REQUIREMENTS:
#1 Check each statement against the Barbolight V04 thread and answer yes or no, quoting the exact words that settle it. (a) The head of the V04 is 35 mm in diameter. (b) The V04 is built around a single LED. (c) Xisco mode is named in honor of a customer and friend.
#2 In the Barbolight V04 thread, turn the paragraph that begins "It has 4 modes" into a short list that keeps its main facts.
#3 Substitute "very solidly made" for "extremely well built" in the Barbolight V04 thread. Start at the words "## nfetterly (Jun" and stop after "Looking really good.".

--- START TEXT PROVIDED ---

# The all new Barbolight V04



## Barbarin (May 29, 2017)

I'm proud to introduce you the all new Barbolight V04. Technically is a single 18650 flashlight with 4 modes, designed to produce the maximun efficiency on the smallest possible package capable of standing a 20 ATM pressure. Its output is purely flood light, with a color temperature of 4000ºK and and CRI higher than 80. Its intended use is for divers, cave divers, cavers... and everyone who needs a highly reliable flashlight producing a flood light with a high quality beam. 

It has 4 modes. Video (500 lm 2,5 hours), Explorer (140 lm, 7,5 hours), Xisco Mode (20 lm, 60 hours) and strobe (10 hours, 2 Hz). To cycle what you need is to switch on and off. 

Size is: 93 mm length and head diameter is 35 mm. Tailcap diameter is 24 mm. 

As you can see on the picture I'm using multiple LEDs, instead of a single one to get better results. Better heat dissipation and also improved light distribution. 







This is one of the intended uses. Here you can see it with a Barbolight goodman handle. 






Comparing its size to U15 and U04. 




[/IMG]

Here you are the runtime: 






By the way, "Xisco mode" is an homage to a customer and friend who tested our lights to the extreme. He has been using a pair of Barbolight U04 made almost 10 years ago, and still running strong and reliable. Those lights were with him during those many hours of darkness. 

http://www.bbc.com/news/world-europe-39646386


----------



## noboneshotdog (May 29, 2017)

Wow. Nice light, and incredible story you had linked us to regarding your friend. So thankful it ended well.


----------



## egginator1 (Jun 6, 2017)

Nicely done! How does one go about purchasing one? I apologize if the answer was missed.


----------



## Barbarin (Jun 6, 2017)

egginator1 said:


> Nicely done! How does one go about purchasing one? I apologize if the answer was missed.



Thanks. It will be available in 4 weeks, approximately. 
Today we just confirmed the second version of the optoelectronics. More efficient and matched to what is needed. 

As you can see on "Explorer" mode is lower output than before, but still more than double than a fine tuned carbide lamp. Flux has been reduced a 20%, but runtime has increased a 33%. On high mode we have increased both, output and runtime.


----------



## nfetterly (Jun 6, 2017)

Looks very nice. I'm interested as well. I've had your lights in the past, extremely well built as many here know.


----------



## Zandar (Jun 7, 2017)

Looking really good.


----------

--- END TEXT PROVIDED ---
--- START MATERIAL SHOWN ---

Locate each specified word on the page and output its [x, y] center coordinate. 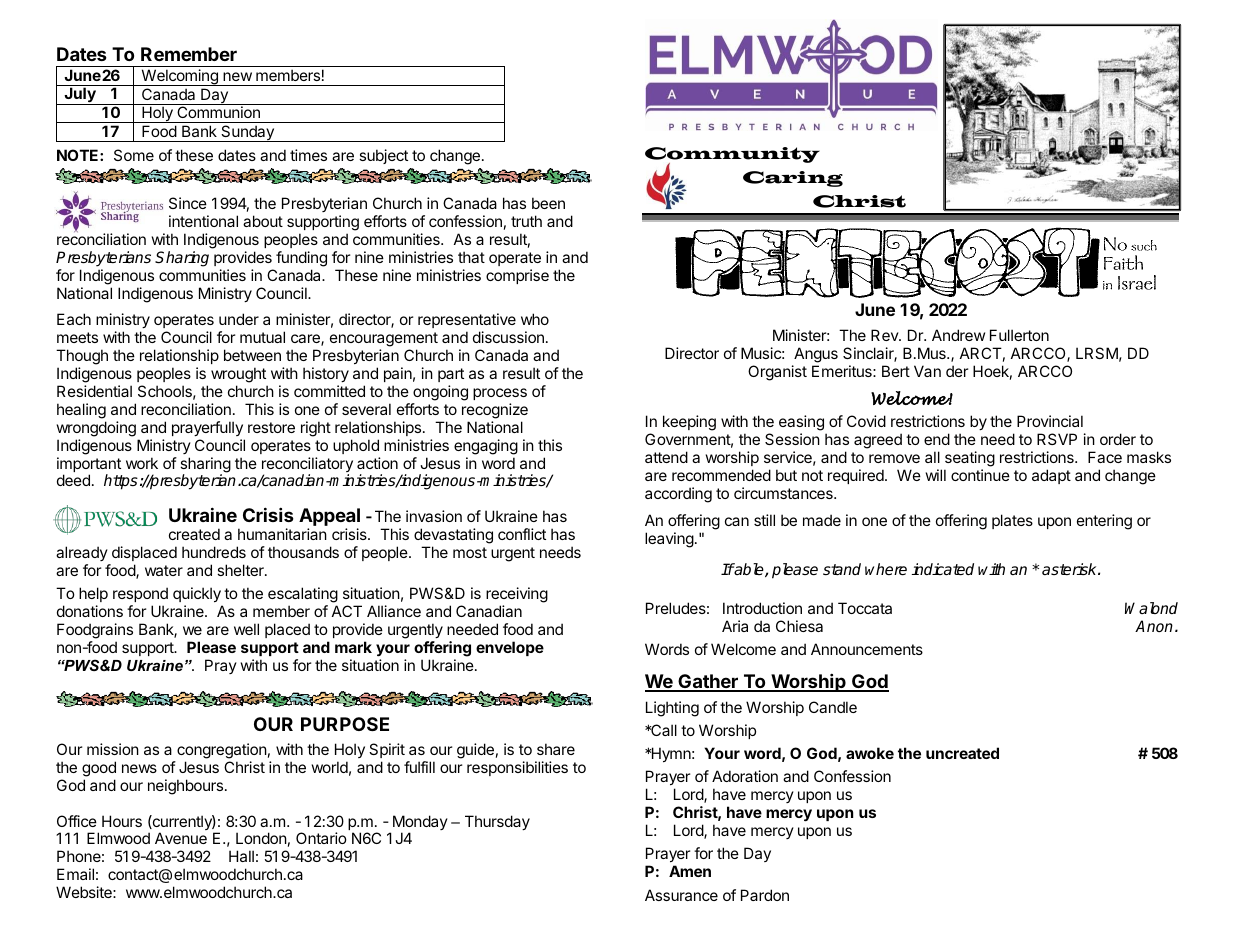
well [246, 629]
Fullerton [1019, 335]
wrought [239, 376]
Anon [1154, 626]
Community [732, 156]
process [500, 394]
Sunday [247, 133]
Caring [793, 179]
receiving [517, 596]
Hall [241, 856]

--- END MATERIAL SHOWN ---

SOLUTIONS FOR EACH TASK:
#1
(a) Yes: "head diameter is 35 mm"
(b) No: "I'm using multiple LEDs, instead of a single one"
(c) Yes: "\"Xisco mode\" is an homage to a customer and friend"

#2
- Video: 500 lm, 2,5 hours
- Explorer: 140 lm, 7,5 hours
- Xisco Mode: 20 lm, 60 hours
- Strobe: 2 Hz, 10 hours
- To cycle through the modes, switch the light on and off.

#3
## nfetterly (Jun 6, 2017)

Looks very nice. I'm interested as well. I've had your lights in the past, very solidly made as many here know.


----------



## Zandar (Jun 7, 2017)

Looking really good.